- _GOAL OF THE EXERCISE_: Starting with the line that holds "1512x785 pixels.", repeat each line through the last one below, exactly. Pictures stay out.

Stored data entries
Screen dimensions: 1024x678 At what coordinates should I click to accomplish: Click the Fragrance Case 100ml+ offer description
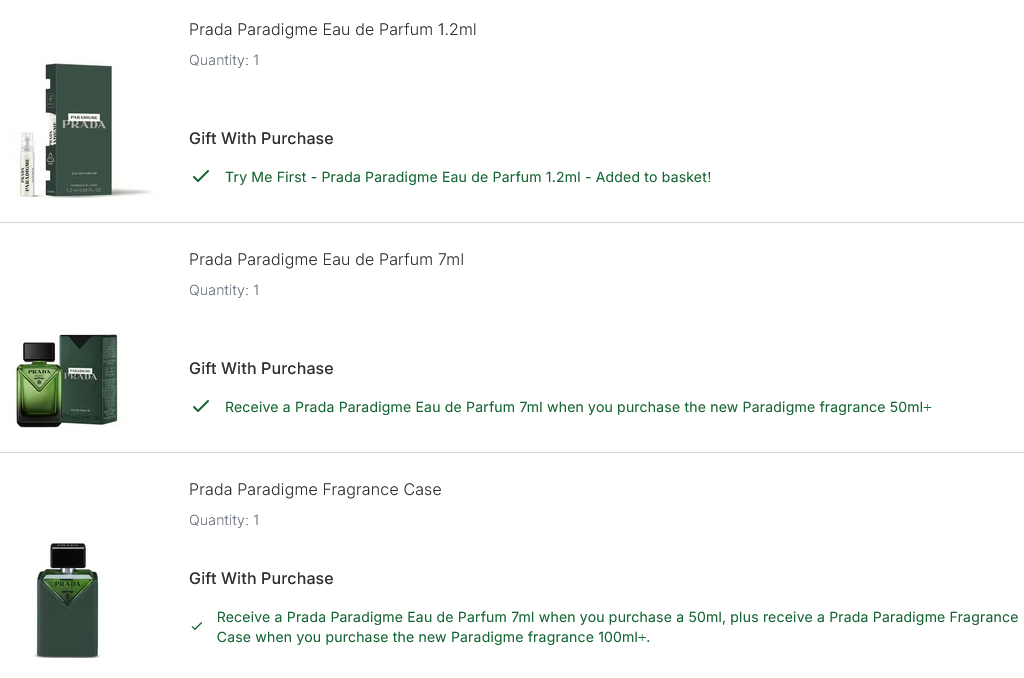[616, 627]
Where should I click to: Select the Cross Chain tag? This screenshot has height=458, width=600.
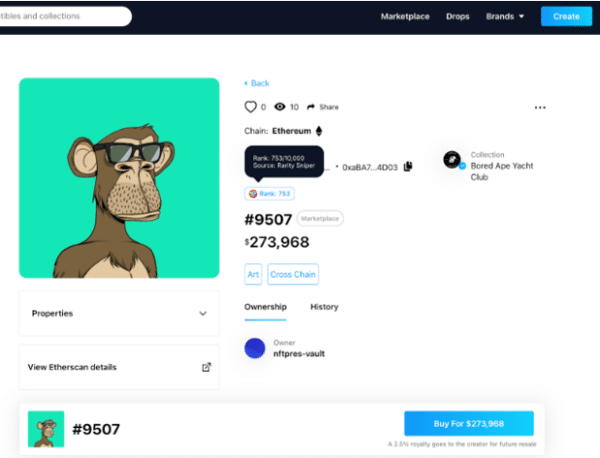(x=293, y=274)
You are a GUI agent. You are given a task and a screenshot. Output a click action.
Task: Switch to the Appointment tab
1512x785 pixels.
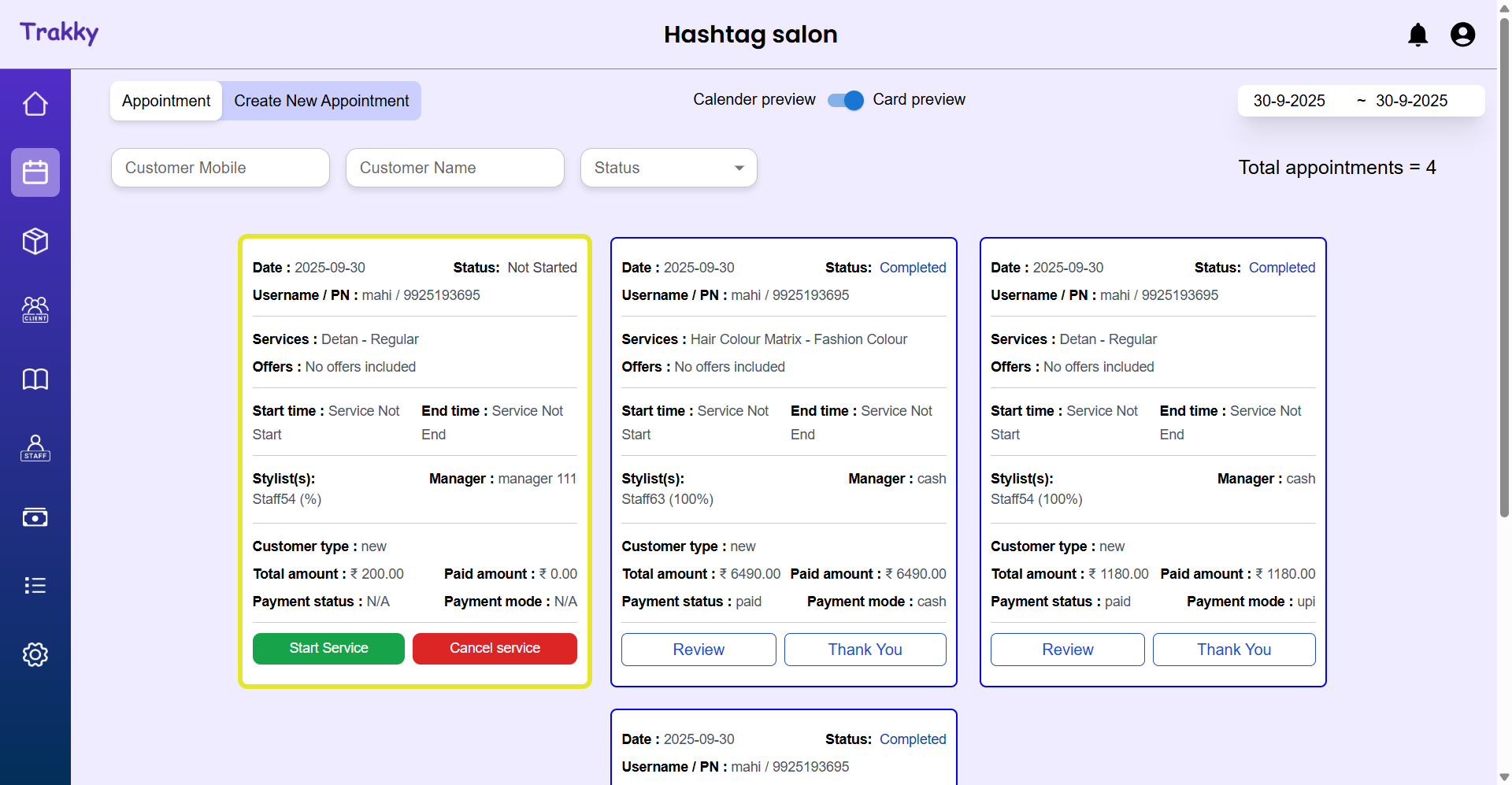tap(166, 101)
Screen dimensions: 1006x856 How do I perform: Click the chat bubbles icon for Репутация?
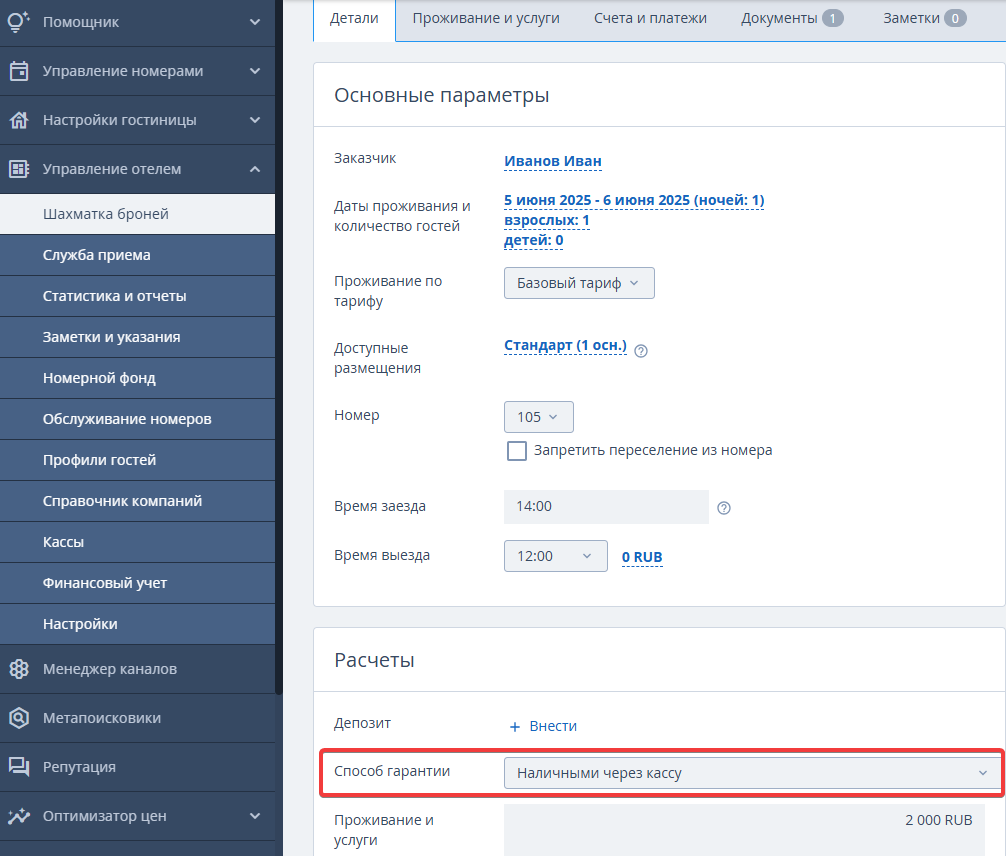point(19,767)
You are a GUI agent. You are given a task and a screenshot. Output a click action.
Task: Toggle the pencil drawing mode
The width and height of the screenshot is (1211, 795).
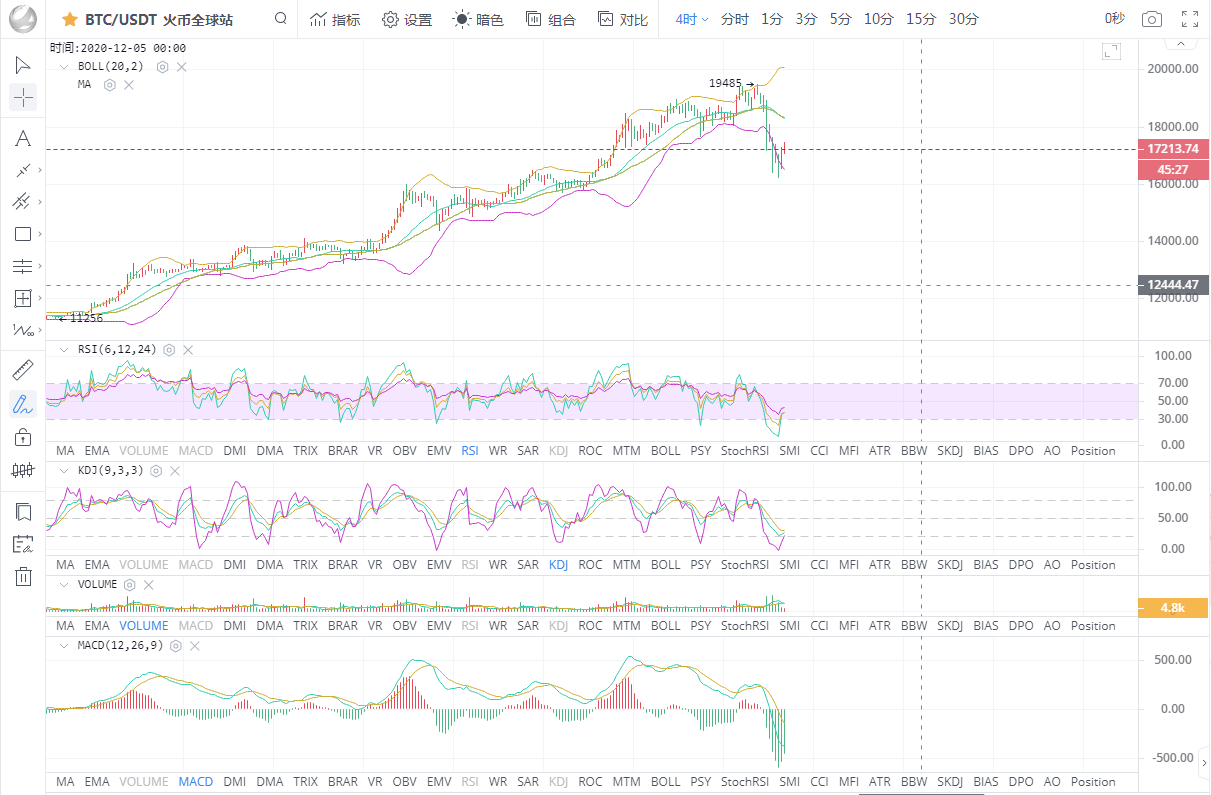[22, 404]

- _FINISHED EXERCISE_:
1512x785 pixels.
tap(166, 101)
Screen dimensions: 1006x856 How do I perform: Click the chat bubbles icon for Репутация?
point(19,767)
You are a GUI agent. You are given a task and a screenshot. Output a click action.
Task: Toggle the pencil drawing mode
The width and height of the screenshot is (1211, 795).
[22, 404]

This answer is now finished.